[Extracted data entries]
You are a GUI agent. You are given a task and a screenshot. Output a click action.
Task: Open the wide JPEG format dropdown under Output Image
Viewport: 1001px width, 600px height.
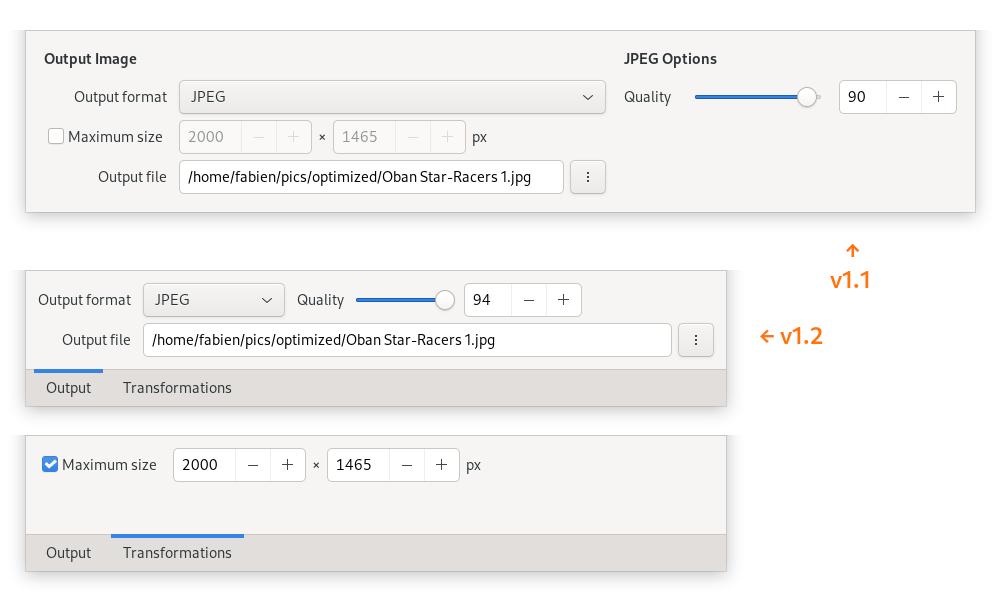(x=392, y=97)
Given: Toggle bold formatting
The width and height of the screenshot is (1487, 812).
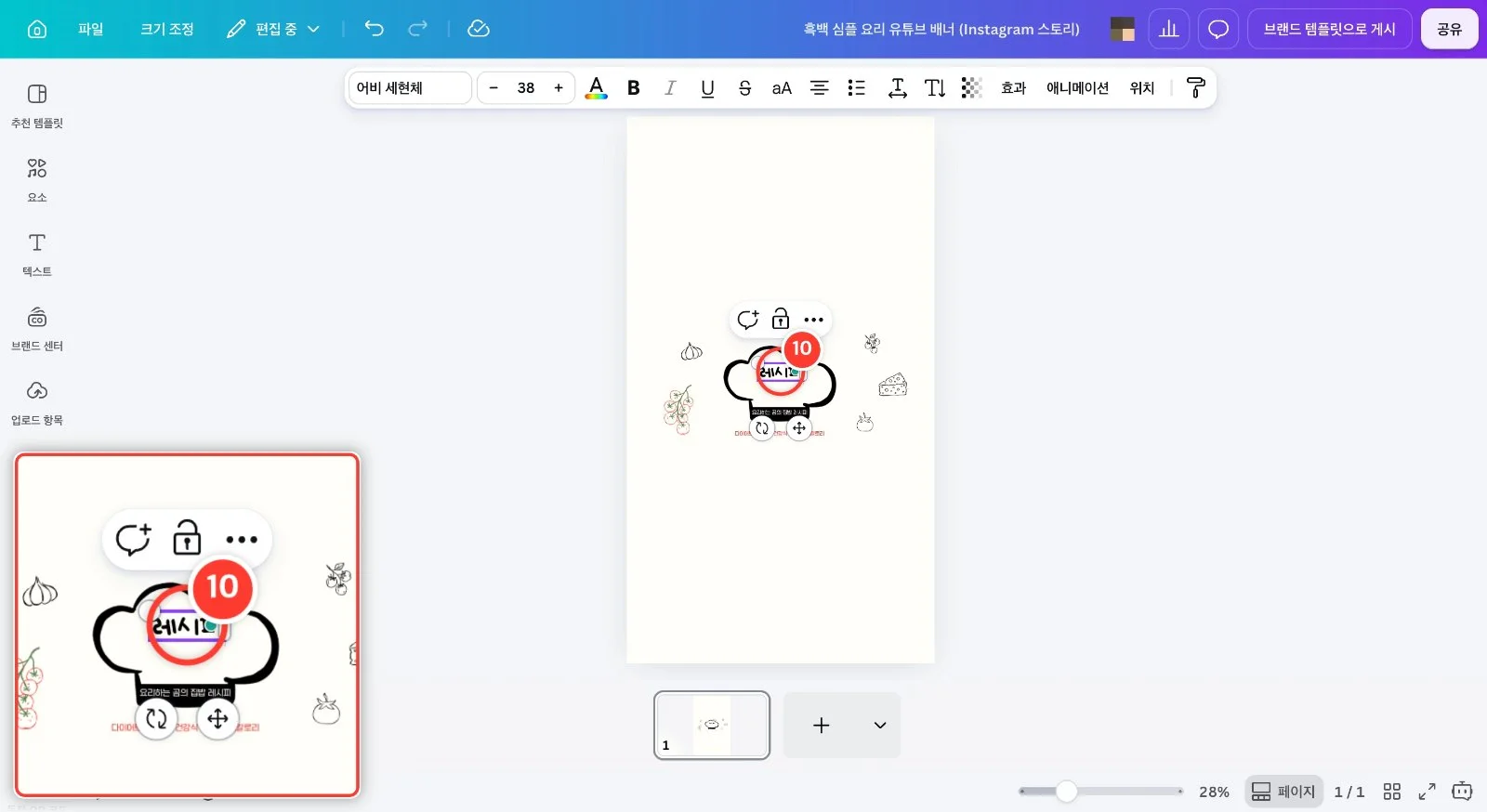Looking at the screenshot, I should [634, 87].
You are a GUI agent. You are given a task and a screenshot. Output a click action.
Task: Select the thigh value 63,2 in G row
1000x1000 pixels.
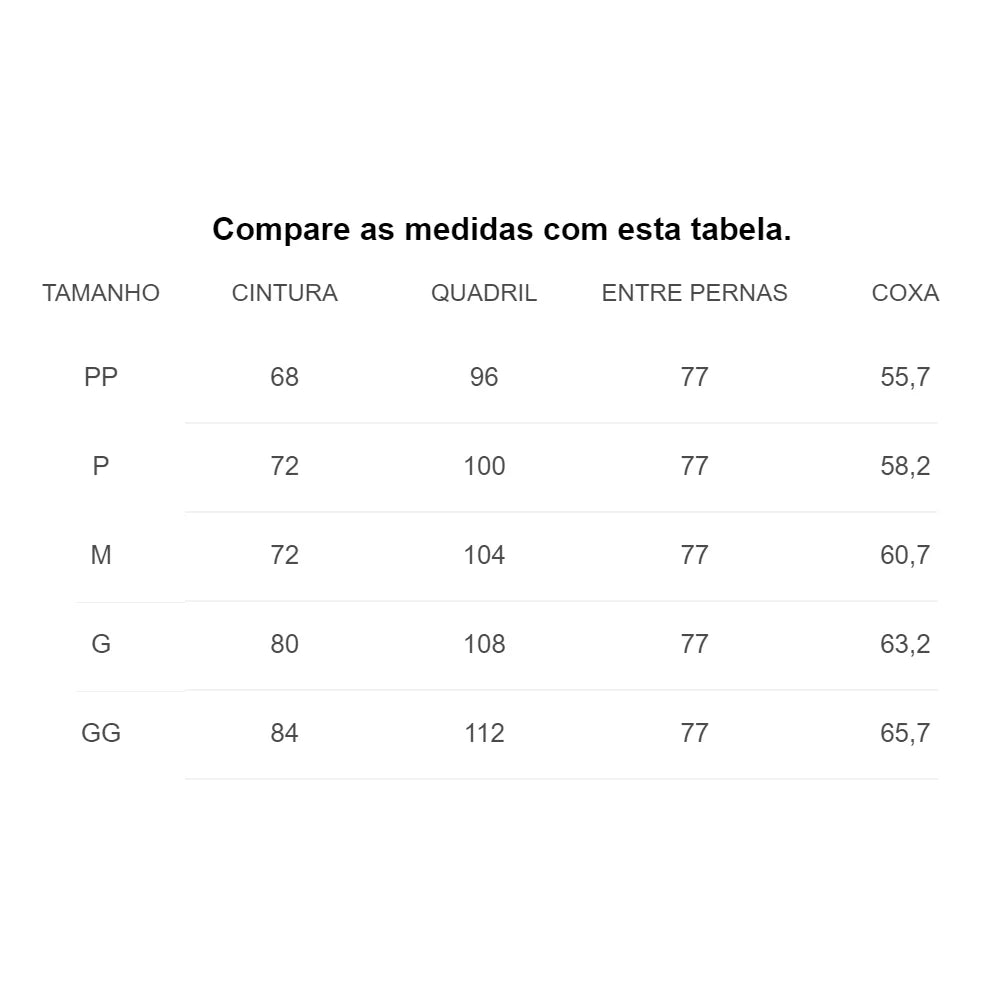point(905,644)
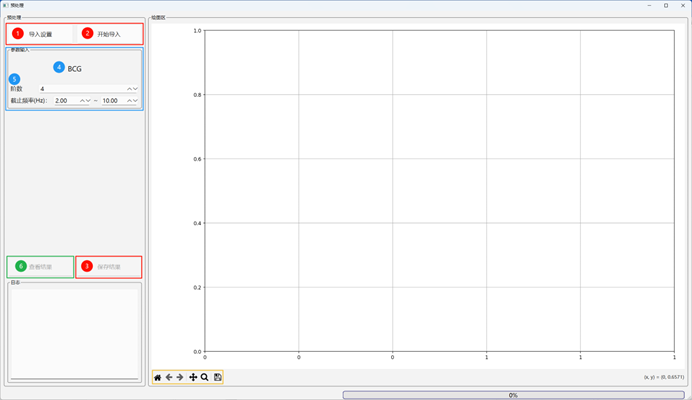The height and width of the screenshot is (400, 692).
Task: Click inside the 阶数 order input field
Action: tap(80, 89)
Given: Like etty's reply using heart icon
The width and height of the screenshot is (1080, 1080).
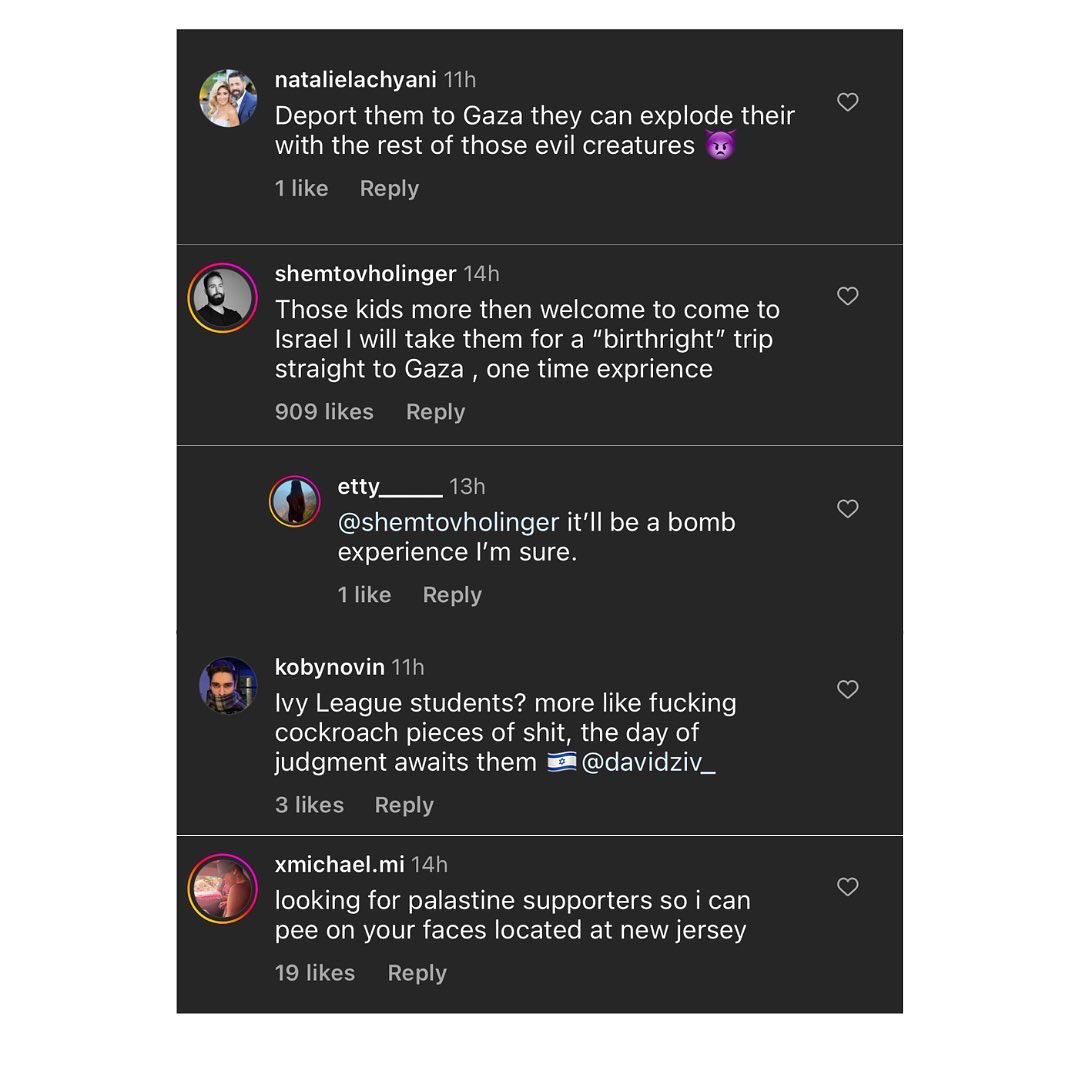Looking at the screenshot, I should (x=847, y=509).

## Problem description
Can you output each line of the entries above as a Markdown table with the columns Row and Line, numbering the rows, skipping blank lines, and leaving the pictures out?

## Output for this exercise
| Row | Line |
|---|---|
| 1 | You are a GUI agent. You are given a task and a screenshot. Output a click action. |
| 2 | Task: Open the wide JPEG format dropdown under Output Image |
| 3 | Viewport: 1001px width, 600px height. |
| 4 | (x=392, y=97) |
| 5 | Given: Toggle bold formatting |
| 6 | The width and height of the screenshot is (1487, 812). |
| 7 | Looking at the screenshot, I should [634, 87]. |
| 8 | You are a GUI agent. You are given a task and a screenshot. Output a click action. |
| 9 | Task: Select the thigh value 63,2 in G row |
| 10 | 1000x1000 pixels. |
| 11 | point(905,644) |
| 12 | The height and width of the screenshot is (400, 692). |
| 13 | Task: Click inside the 阶数 order input field |
| 14 | Action: tap(80, 89) |
| 15 | Given: Like etty's reply using heart icon |
| 16 | The width and height of the screenshot is (1080, 1080). |
| 17 | Looking at the screenshot, I should (x=847, y=509). |